Valuations are not easy to determine for real property – real estate, land, timber and minerals. There are several methods that provide guiding principles on what the assets could be worth, but they are only guidelines. Ultimately, your assets are worth what someone will pay for them.
No model is perfect. There will always be a discrepancy between what a buyer values an asset at and what a seller wants to pay. Both sides have to get comfortable with the middle ground of the true value of the asset. Imagine selling a house and telling a buyer, “I want the most you will pay me.” No deal would ever close because neither side has a good understanding of what the other wants; there is no established middle ground. Every seller wants the most they can get, and every buyer wants it for the cheapest they can get.
MiQ+ by Enverus provides two value estimations to give you guidelines on what your assets are worth. These valuations can be used for valuing an estate, determining the right time to sell, or merely to gain a better understanding of what your assets are worth. The two main ways minerals are valued are: revenue multiple and blow-down analysis.
Revenue multiple: The fastest way to determine the general value of your assets is to use a revenue multiple. Take your monthly income, multiply by 12 to annualize, then multiply by a scaler. The scalers help determine 3-4 years of future income. This is based on the presumption that most assets are worth about 3-4x your annual income. The pitfalls of the revenue multiple are that it doesn’t consider the assets’ location, activity around the assets, commodity prices or really any other factor about the assets at all. In essence, it is a Zestimate. When oil and gas prices and your wells production are stable, a revenue multiple is a good metric. If commodity prices are volatile, you have new wells online or any number of other factors impacting your asset, the revenue multiple can grossly overestimate or underestimate your asset’s value.
Blow-down analysis: Otherwise known as a proven developed producing analysis. This method looks at your in-pay wells, the decimals you are paid on and the prevailing commodity prices to determine the value of the production into the future. This is more like getting a home appraisal and is more accurate than a revenue multiple. This analysis creates a decline curve for every well you are in pay on, determines the monthly revenue expected and then calculates the present value of your future income in today’s money. Since a dollar is worth more today than tomorrow, it allows both buyers and sellers to see a more accurate depiction of future income and value.
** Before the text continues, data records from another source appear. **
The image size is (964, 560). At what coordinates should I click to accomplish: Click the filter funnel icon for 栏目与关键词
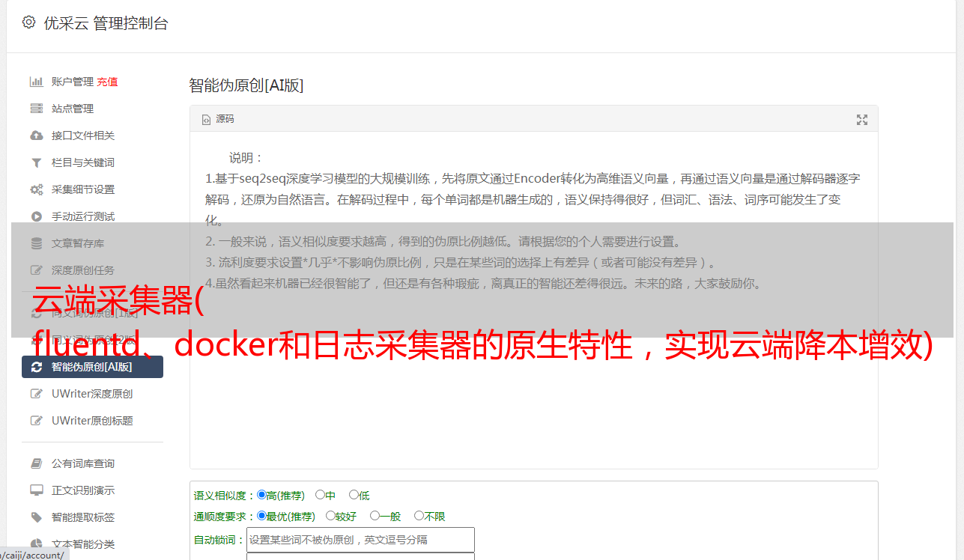point(36,162)
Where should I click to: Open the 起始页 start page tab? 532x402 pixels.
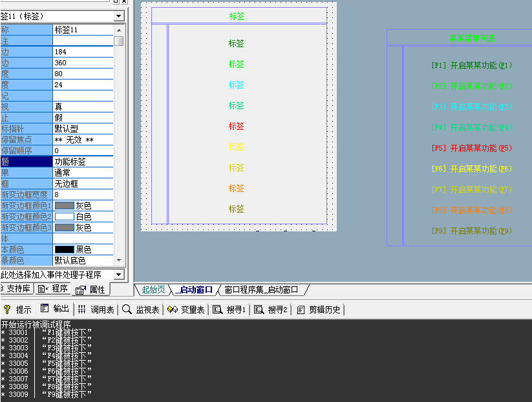click(x=153, y=290)
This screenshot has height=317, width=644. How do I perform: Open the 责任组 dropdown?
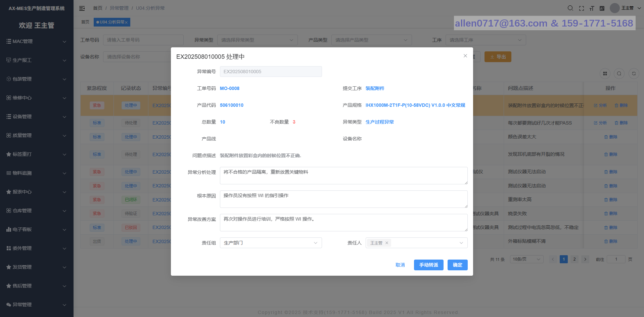tap(271, 243)
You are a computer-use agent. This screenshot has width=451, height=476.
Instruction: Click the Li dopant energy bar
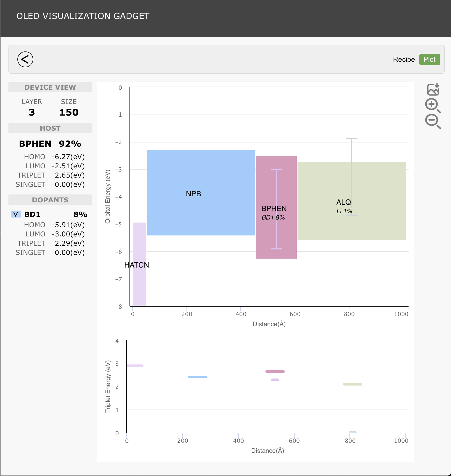(352, 153)
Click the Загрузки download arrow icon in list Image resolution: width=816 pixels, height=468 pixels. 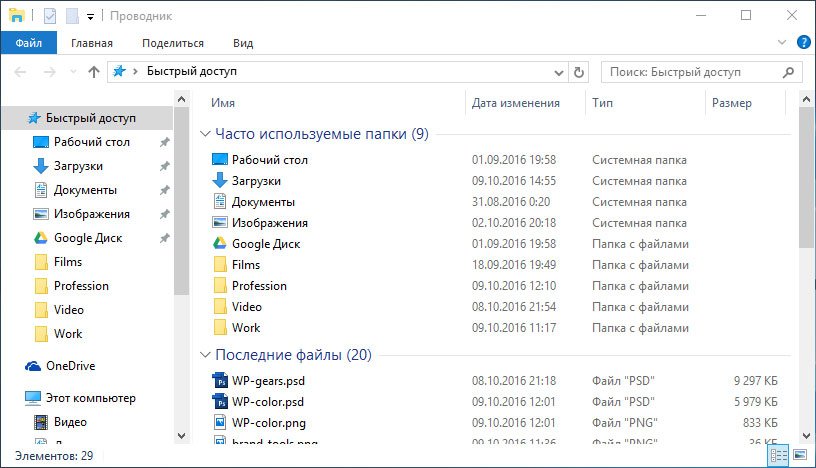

When a buyer offers you a sum of money, they do a blow-down analysis, looking at what is producing today and what could be producing tomorrow, and placing a value on that in today’s money. For most owners, the resources or knowledge needed to create this analysis is a hurdle. MiQ+ provides this analysis via remaining recoverable reserves (RRR). We create the decline profile on your wells, determine your decimal ownership and look at commodity prices to determine the present value of your future cashflow every month. RRR are automatically updated to take out the guesswork and ensure you have the most updated value on your producing assets.